# probleme beim kompilieren des kernels (kernel panic!)

## rotzer

hallo,

ich bin ganz neu bei gentoo habe zwar schon einigermassen erfahrungen mit ubuntu gemacht jedoch vorallem dem kompilieren meistens ausm weg gegangen. um das zu lernen und mehr über linux zu erfahren (und zu testen ob gentoo bei mir mehr performance bringt   :Smile:  ) wollte ich mal gentoo installieren.

allerdings habe ich gleich mein erstes problem beim kernel. nachdem ich ihn kompiliert habe und gentoo starten wollte kam die fehlermeldung: kernel panic unable to mount root fs

habe dann natürlich gegooglet und verschiedene gründe für dieses problem gefunden:

- unterstützung von filesystem nicht im kernel

->nachgeschaut und nochmal kompiliert. hat jedoch nichts gebracht

-fehler in der fstab

->nochmal überprüft und /dev/... mit UUIDS ersetzt. hat auch nichts gebracht

-IDE unterstützung nicht im kernel

->auch nachgeschaut aber nichts genaues gefunden. hab verschieden optionen ausgewählt und neu kompiliert, aber hat alles nichts gebracht.
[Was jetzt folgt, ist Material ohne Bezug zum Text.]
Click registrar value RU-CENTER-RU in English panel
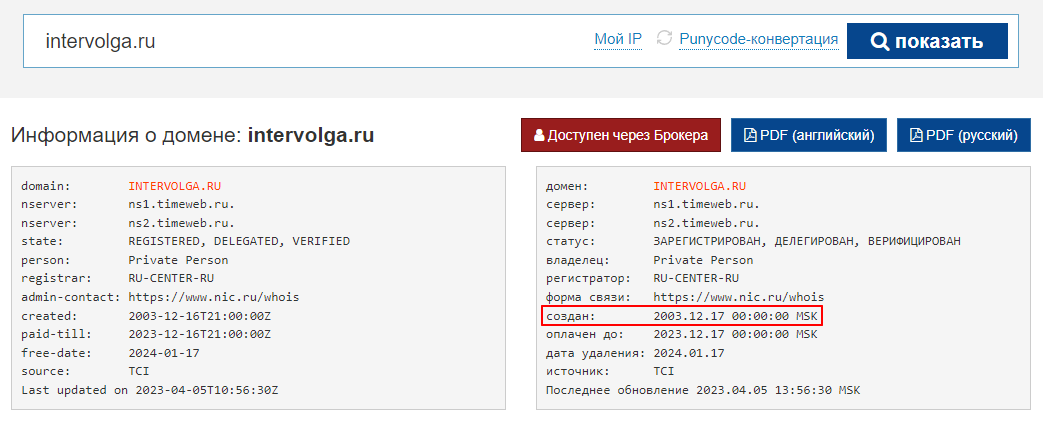 click(171, 279)
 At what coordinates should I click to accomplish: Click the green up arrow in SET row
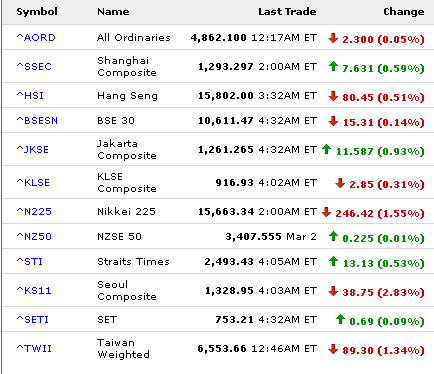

ich hoffe ihr habt eine idee. ich vermute dass es irgendetwas mit der IDE unterstützung zu tun hat aber davon hab ich leider sehr wenig ahnung. wäre schon wenn ihr mir helfen könntet

grüße rotzer

----------

## Child_of_Sun_24

Machen wir es dir einfach:

Poste mal die Ausgabe von lspci -v und dann noch die .config deines Kernels ( also /usr/src/linux/.config ).

Dann sollten wir dir weiterhelfen können (Das benutzte Dateisystem deiner Partition wäre natürlich auch nützlich, und vielleicht noch die Angaben in der Kernel Command Line in /boot/grub/grub.conf)

CoS24

----------

## rotzer

ok

lspci -v (unter ubuntu)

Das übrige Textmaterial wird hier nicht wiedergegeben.